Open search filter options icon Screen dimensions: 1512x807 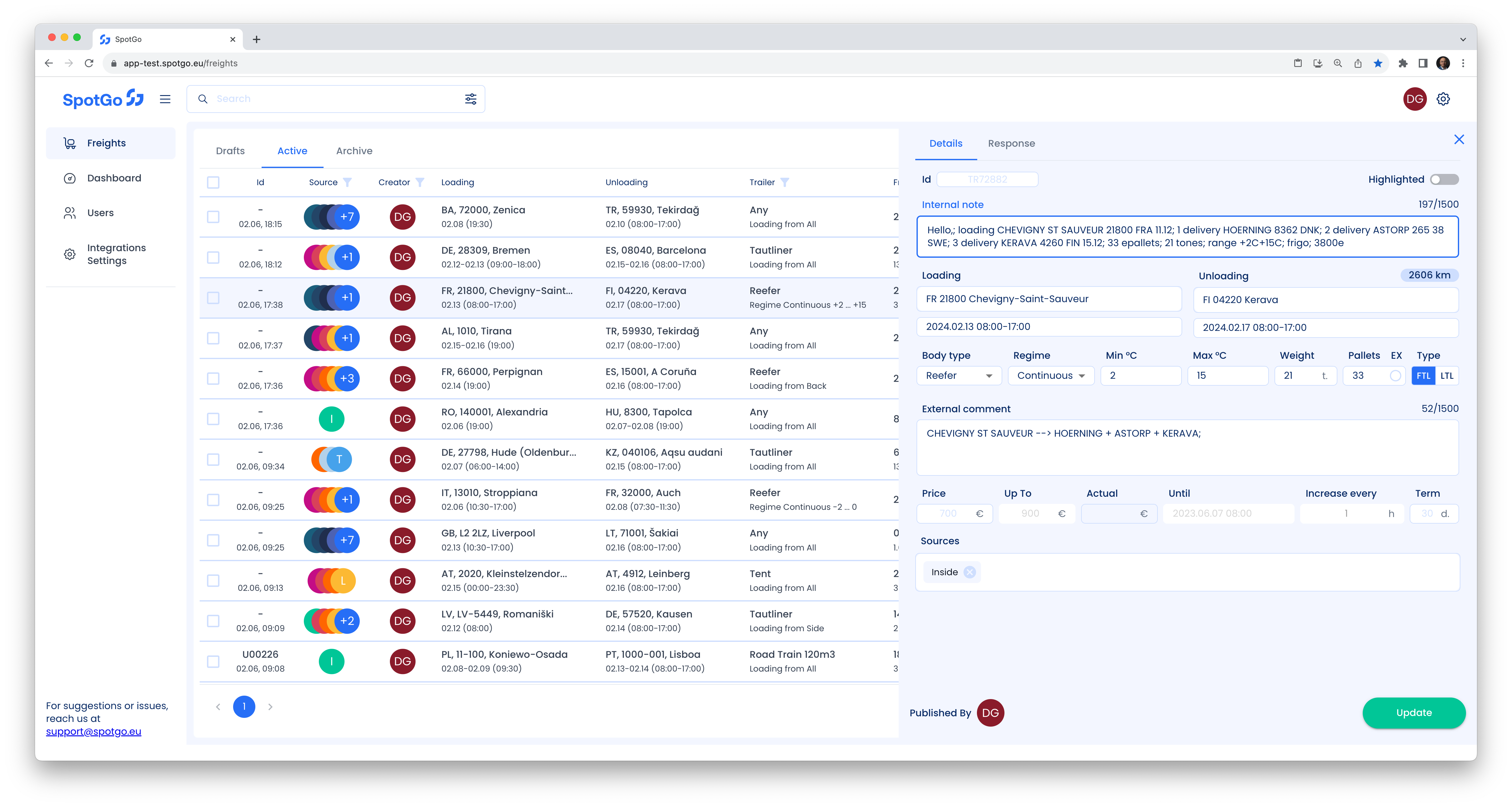(x=471, y=99)
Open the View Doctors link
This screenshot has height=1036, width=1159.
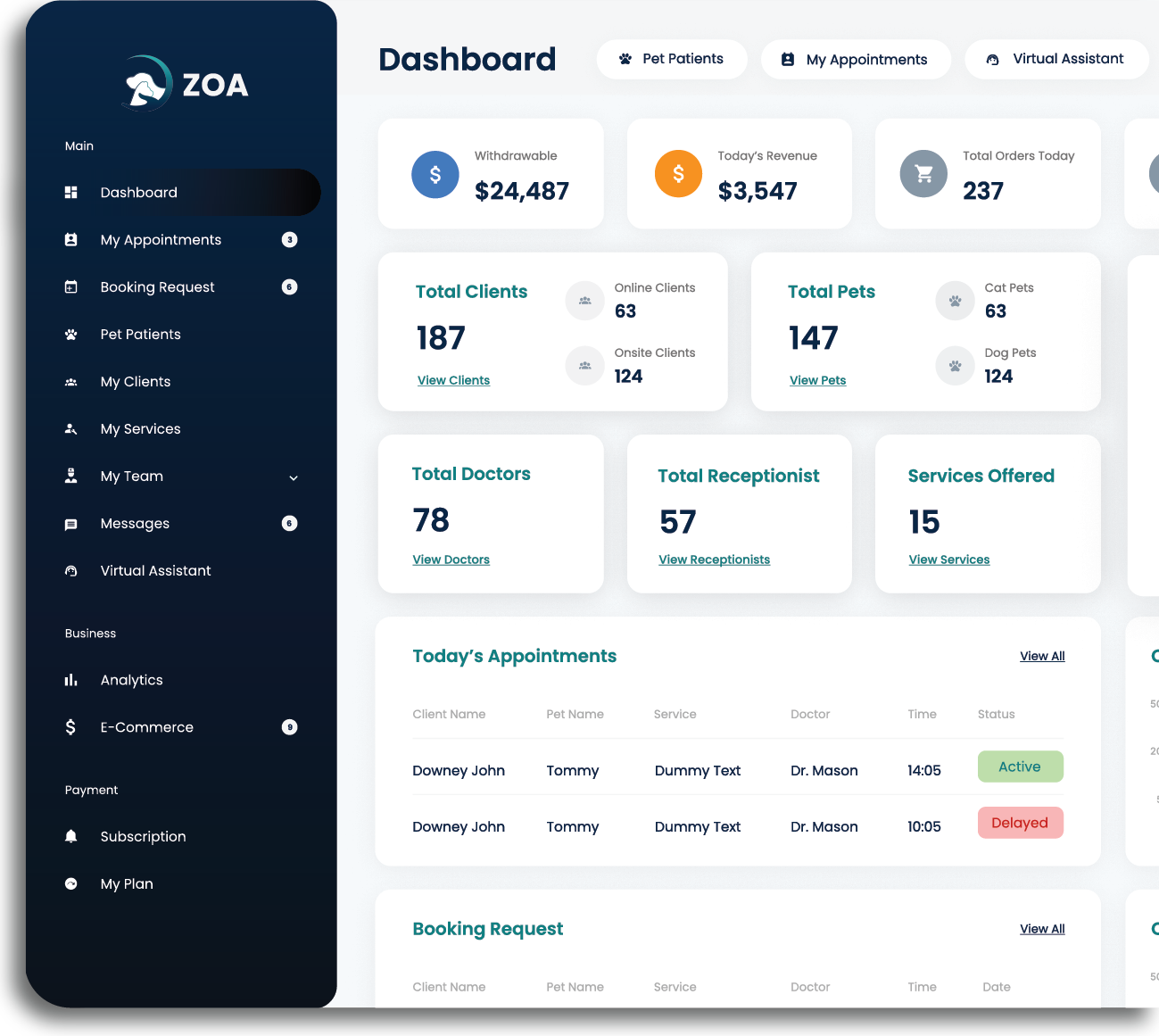click(x=451, y=559)
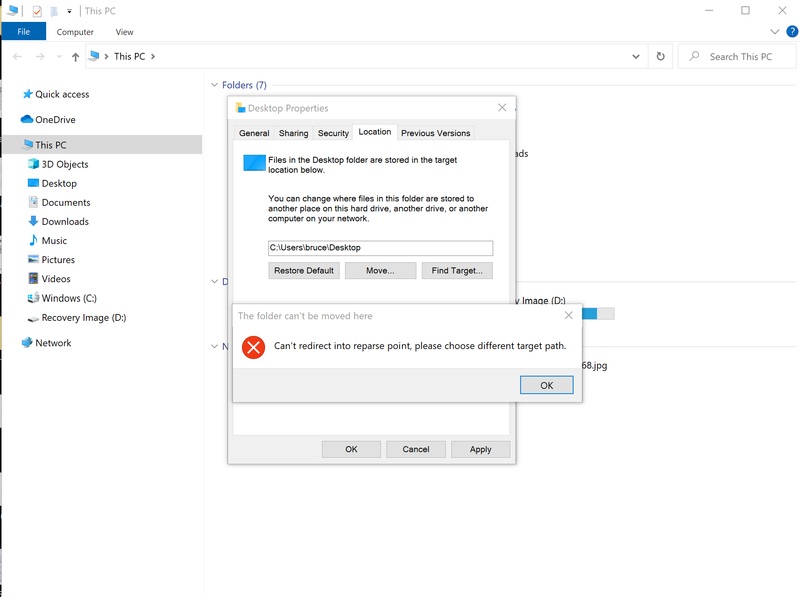Refresh This PC using the refresh icon
800x597 pixels.
point(660,56)
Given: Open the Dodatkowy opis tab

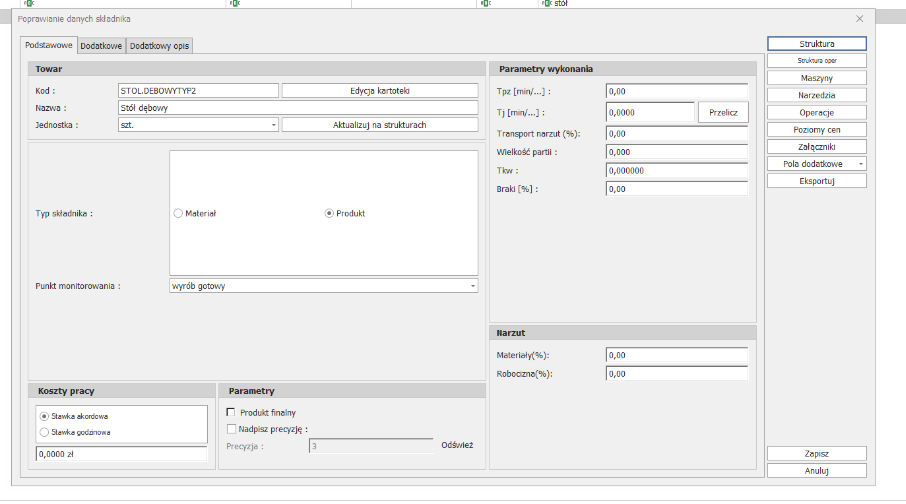Looking at the screenshot, I should (x=160, y=46).
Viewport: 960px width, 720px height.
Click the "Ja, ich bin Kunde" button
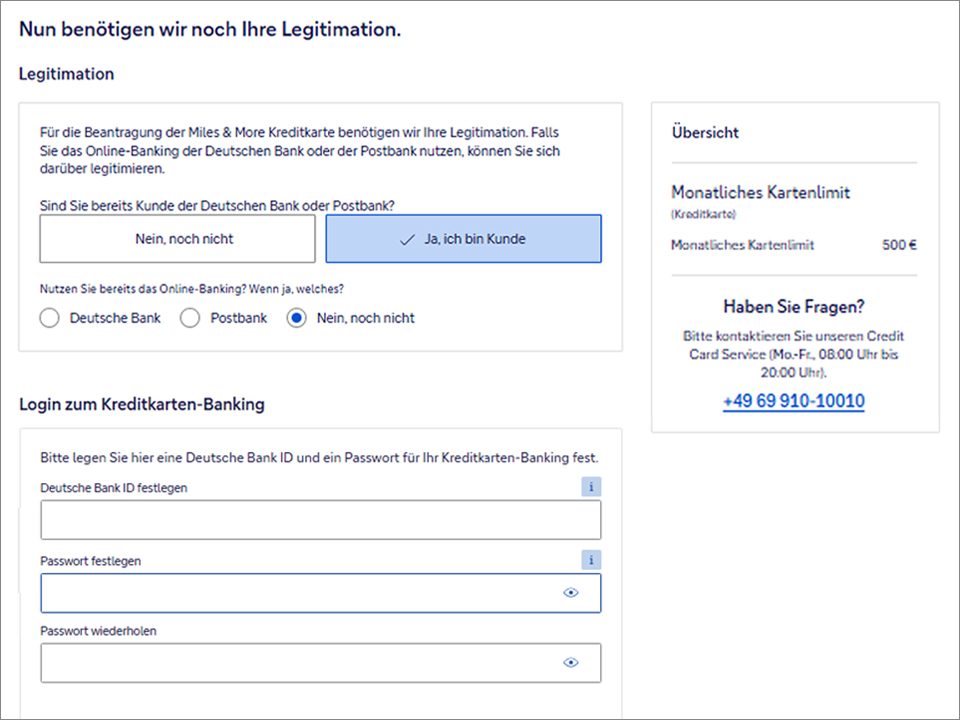pyautogui.click(x=464, y=239)
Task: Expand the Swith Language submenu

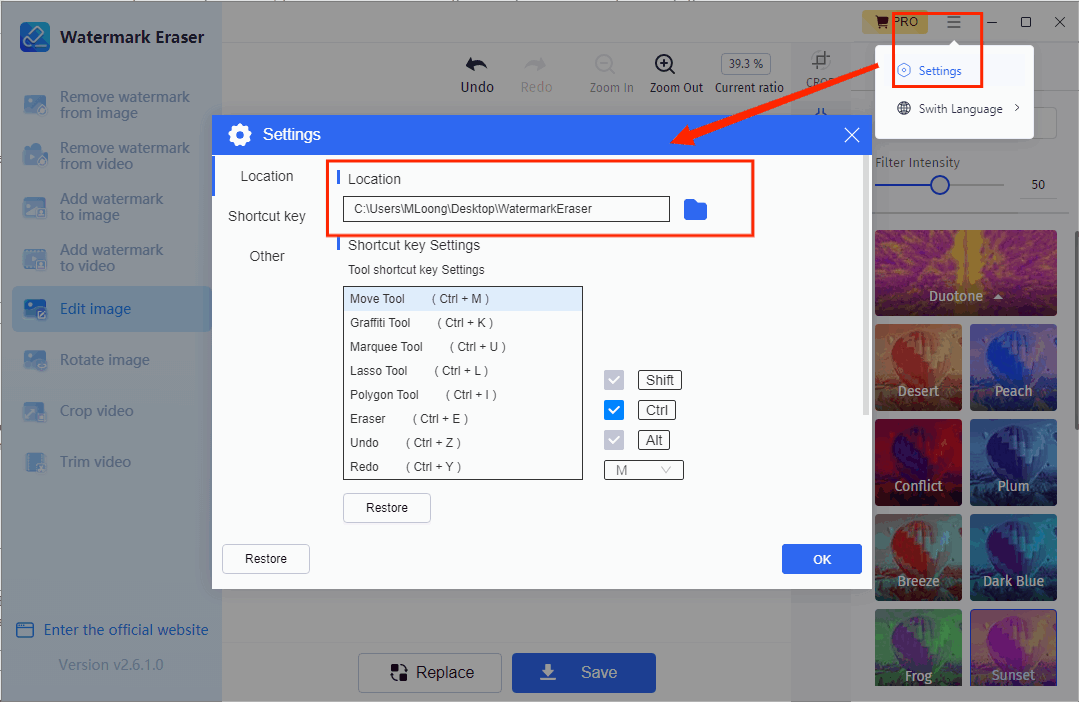Action: click(x=960, y=109)
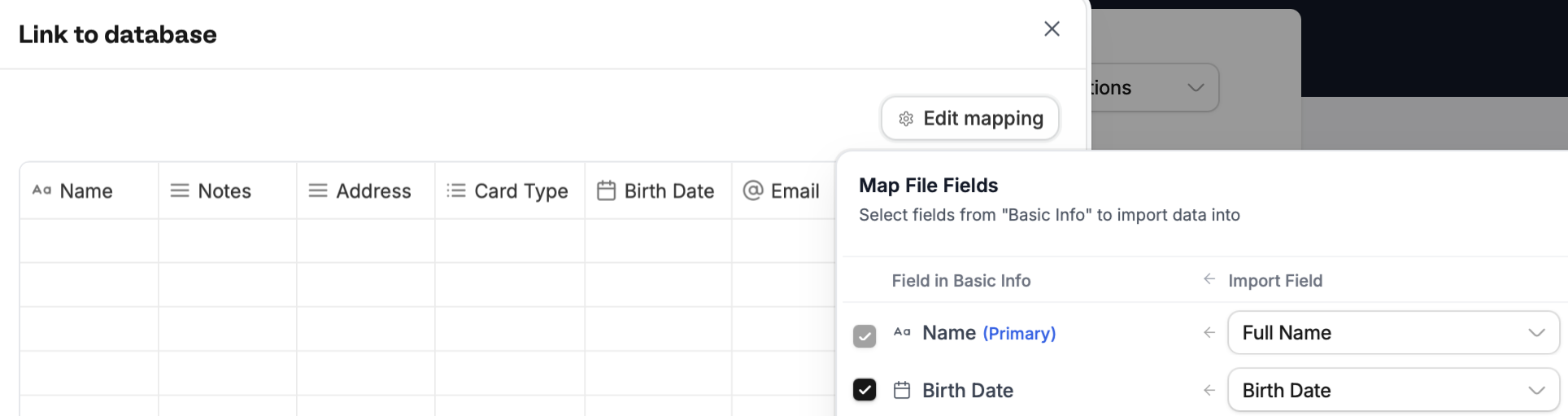This screenshot has height=416, width=1568.
Task: Click the text icon beside Name column
Action: (41, 190)
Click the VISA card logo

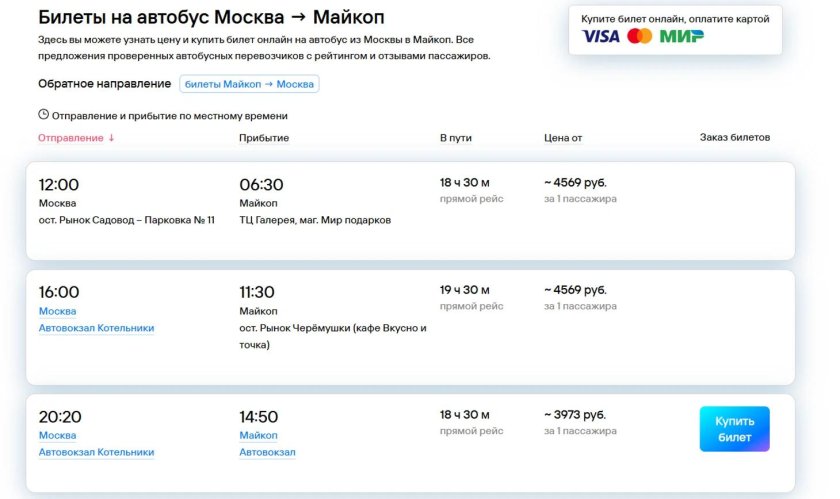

- - - - -

(Directions for this task):
Print every line from the one containing "Task: Expand the Swith Language submenu" through the last of the lines above, word for word, leaving the pictures out.

(Finished task):
Task: Expand the Swith Language submenu

Action: click(x=960, y=109)
This screenshot has height=416, width=1568.
Task: Click the text icon beside Name column
Action: (41, 190)
Click the VISA card logo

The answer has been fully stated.